Item coordinate data
______________________________
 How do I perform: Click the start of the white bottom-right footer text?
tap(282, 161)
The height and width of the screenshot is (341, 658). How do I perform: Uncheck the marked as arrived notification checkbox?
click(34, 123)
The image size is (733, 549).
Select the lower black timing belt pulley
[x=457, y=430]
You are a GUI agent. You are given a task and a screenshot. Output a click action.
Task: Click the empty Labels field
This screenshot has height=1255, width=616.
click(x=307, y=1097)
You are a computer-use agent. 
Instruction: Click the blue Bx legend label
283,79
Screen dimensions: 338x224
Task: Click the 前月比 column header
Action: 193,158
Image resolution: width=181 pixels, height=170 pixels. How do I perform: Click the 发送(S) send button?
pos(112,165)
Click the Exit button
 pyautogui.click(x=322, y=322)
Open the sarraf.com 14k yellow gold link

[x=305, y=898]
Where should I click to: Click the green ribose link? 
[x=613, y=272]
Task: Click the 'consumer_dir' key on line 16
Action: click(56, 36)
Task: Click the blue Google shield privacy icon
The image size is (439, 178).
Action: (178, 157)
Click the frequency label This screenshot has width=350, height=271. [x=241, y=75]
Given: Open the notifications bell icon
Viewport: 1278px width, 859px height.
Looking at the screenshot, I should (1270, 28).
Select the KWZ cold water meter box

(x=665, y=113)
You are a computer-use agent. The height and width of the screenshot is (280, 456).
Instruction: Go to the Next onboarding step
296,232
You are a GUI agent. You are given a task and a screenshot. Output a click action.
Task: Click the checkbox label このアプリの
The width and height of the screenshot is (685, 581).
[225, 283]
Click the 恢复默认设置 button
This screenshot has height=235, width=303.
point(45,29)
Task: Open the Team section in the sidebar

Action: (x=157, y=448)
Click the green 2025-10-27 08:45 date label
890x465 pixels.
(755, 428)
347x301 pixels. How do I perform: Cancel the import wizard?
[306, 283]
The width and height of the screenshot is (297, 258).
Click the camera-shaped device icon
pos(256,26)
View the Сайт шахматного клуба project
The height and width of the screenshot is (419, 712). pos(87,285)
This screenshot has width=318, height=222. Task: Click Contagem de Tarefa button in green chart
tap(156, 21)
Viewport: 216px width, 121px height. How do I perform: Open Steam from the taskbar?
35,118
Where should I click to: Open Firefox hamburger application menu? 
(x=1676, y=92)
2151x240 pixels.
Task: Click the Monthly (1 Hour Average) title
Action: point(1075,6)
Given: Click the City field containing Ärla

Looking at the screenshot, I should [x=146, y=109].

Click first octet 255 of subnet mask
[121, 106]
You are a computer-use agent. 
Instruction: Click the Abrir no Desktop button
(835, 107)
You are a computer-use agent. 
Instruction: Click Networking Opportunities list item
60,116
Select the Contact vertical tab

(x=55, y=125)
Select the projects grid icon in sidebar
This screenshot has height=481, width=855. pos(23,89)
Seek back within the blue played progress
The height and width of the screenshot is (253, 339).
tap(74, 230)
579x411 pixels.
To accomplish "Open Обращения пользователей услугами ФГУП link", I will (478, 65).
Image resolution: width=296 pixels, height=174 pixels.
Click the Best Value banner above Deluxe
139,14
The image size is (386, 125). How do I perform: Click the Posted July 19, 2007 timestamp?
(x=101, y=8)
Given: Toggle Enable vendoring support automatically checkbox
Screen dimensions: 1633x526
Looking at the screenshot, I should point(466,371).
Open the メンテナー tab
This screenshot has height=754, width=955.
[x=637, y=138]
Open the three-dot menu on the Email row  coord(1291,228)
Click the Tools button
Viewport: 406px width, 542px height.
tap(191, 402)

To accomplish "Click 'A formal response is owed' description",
______________________________
Starting at the line containing "Click the Tools button" and ending at the last of the lines, rewrite them with "Tools" changed to "Settings" and everything else left as it is.

Click the Settings button
Viewport: 406px width, 542px height.
tap(191, 402)

To accomplish "Click 'A formal response is owed' description",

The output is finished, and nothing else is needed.